Wirtschaft
Detroit lebt ab sofort ohne Tageszeitung
Wird stark reduziert: «Detroit News». (Bild: Detroit News)
Künftig werden die «Detroit Free Press» und die «Detroit News» lediglich am Donnerstag, Freitag und Sonntag ausgeliefert, so das Unternehmen «Detroit Media Partnership». An den anderen Tagen werde eine abgespeckte Ausgabe der Zeitungen an Kiosken und Geschäften der Stadt erhältlich sein.
Der Verlag plant nach eigenen Angaben die Streichung von neun Prozent der 2100 Arbeitsplätze. Das Unternehmen werde sich künftig verstärkt auf die Internet-Ausgaben der Zeitungen konzentrieren, sagte der Verlagschef Dave Hunke.
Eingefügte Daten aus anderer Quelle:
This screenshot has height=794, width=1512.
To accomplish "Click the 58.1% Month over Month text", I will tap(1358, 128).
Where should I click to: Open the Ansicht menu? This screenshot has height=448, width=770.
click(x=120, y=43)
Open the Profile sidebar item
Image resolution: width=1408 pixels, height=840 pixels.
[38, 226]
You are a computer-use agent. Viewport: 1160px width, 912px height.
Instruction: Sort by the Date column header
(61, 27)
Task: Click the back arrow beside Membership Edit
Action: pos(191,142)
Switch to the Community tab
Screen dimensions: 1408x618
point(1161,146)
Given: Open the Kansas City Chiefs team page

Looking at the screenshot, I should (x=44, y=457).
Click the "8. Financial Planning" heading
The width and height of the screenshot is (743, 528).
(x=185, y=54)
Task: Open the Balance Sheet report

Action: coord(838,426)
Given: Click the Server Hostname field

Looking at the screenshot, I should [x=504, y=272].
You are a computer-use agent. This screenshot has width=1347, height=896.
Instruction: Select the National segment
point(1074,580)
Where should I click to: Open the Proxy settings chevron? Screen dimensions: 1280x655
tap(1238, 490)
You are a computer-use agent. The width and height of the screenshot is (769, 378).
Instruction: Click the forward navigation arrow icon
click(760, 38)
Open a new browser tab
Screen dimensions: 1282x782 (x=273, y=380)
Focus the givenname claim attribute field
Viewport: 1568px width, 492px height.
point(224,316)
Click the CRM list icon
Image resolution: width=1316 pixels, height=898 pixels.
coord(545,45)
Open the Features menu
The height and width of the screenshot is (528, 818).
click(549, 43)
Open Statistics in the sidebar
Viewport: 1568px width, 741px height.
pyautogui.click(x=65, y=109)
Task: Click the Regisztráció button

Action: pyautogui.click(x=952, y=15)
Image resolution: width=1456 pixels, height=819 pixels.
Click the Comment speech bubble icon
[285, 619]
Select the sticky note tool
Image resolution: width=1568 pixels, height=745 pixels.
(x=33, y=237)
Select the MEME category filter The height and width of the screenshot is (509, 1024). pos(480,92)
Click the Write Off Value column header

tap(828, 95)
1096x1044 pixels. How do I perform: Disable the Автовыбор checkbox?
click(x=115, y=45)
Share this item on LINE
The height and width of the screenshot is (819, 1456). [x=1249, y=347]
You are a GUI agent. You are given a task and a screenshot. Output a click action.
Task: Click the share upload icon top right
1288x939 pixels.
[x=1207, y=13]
Höhere Kosten, geringe Werbeeinnahmen
Die Entscheidung, nicht mehr jeden Tag Abonnenten zu beliefern, sei Reaktion auf die «gewaltige wirtschaftliche Herausforderung» für die Zeitungen in den USA. Die Kosten stiegen, während die Werbeeinnahmen zurück gingen. «Wir dürfen nicht in der Vergangenheit leben.» Die Zukunft gehöre dem Zeitungsauftritt im Internet, meinte Hunke.
Die US-Zeitungsbranche, ohnehin seit Jahren unter Auflagenschwund leidend, wird gegenwärtig durch die Rezession besonders hart getroffen. Angesichts der teilweise dramatischen Krise haben zahlreiche Verlage Entlassungen und anderen Sparmassnahmen beschlossen.
Unter der Last von Milliardenschulden und wegbrechender Anzeigenerlöse hatte kürzlich erst der US-Medienkonzern Tribune, zu dem grosse Blätter wie «Los Angeles Times» und «Chicago Tribune» gehören, einen Insolvenzantrag gestellt. Auch die «New York Times», ein Flaggschiff der US-Zeitungsbranche, rüstet sich für mögliche Liquiditätsprobleme. (oku/sda)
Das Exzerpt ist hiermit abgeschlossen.